▶ WHAT IS NEEDED
Set down, character for character, everything in the records below from the line holding "This screenshot has" down to the line holding "Click the Total", and no other line.

▶ MATERIAL FOR THE TASK
_ _ _

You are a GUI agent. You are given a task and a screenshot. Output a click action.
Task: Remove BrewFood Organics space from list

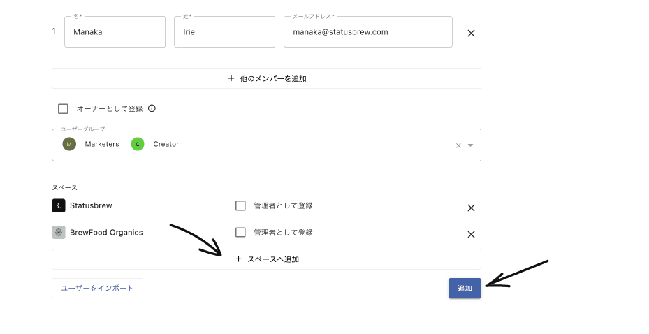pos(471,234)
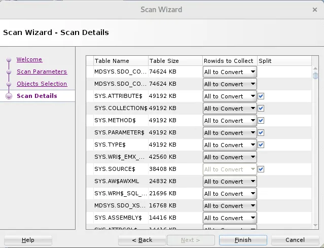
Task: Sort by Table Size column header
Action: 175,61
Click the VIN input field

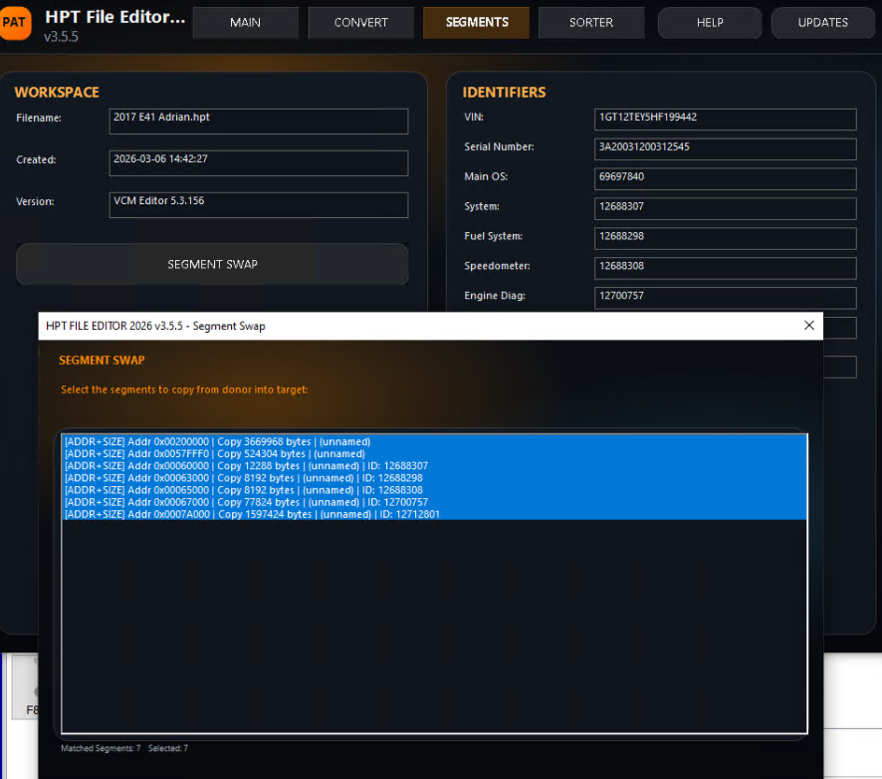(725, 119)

_ _ _

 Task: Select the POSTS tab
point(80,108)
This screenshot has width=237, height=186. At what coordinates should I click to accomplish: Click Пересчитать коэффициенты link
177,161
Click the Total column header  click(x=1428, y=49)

_ _ _

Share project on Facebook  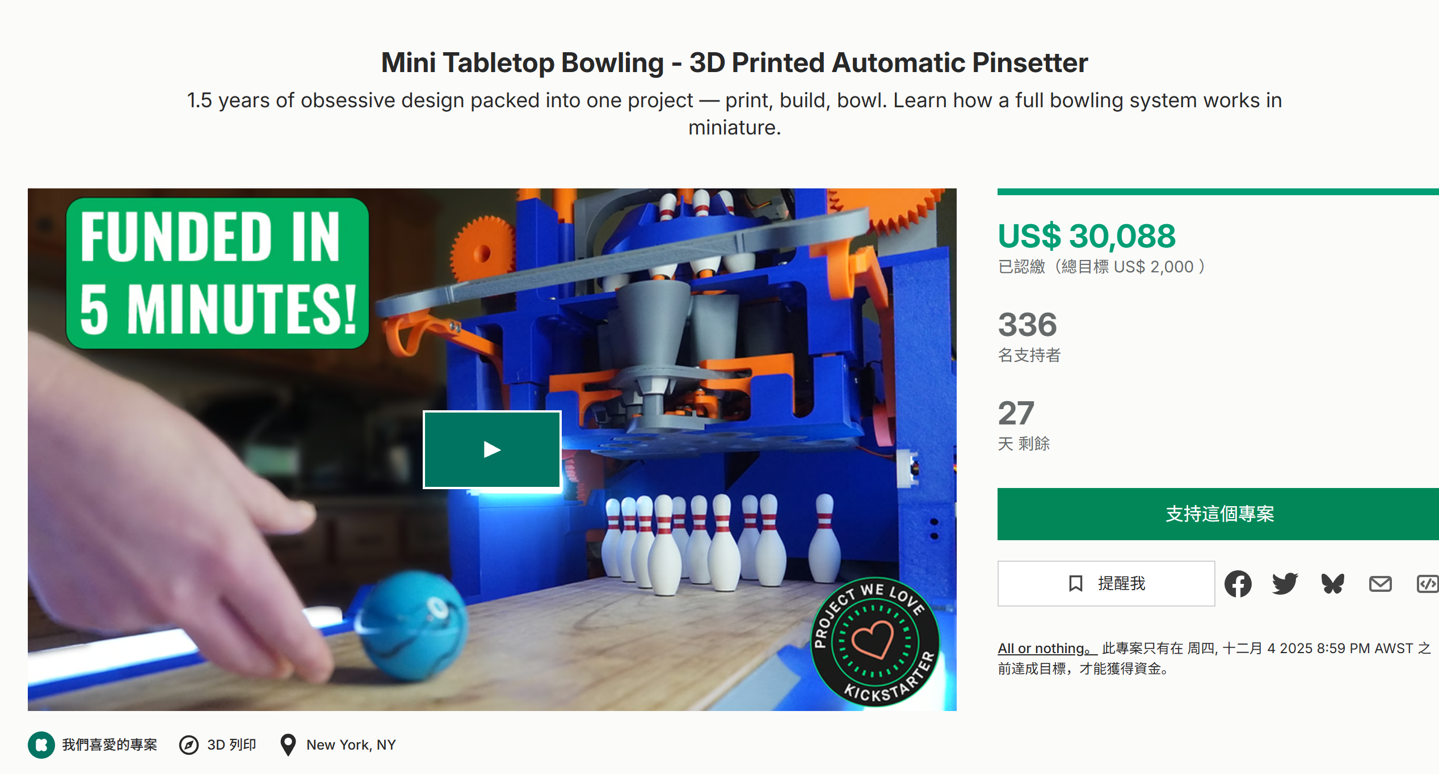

_ _ _

▶ RESULT OF THE TASK
This screenshot has width=237, height=186. At what coordinates should I click to accomplish: Click Пересчитать коэффициенты link
177,161
Click the Total column header  click(x=1428, y=49)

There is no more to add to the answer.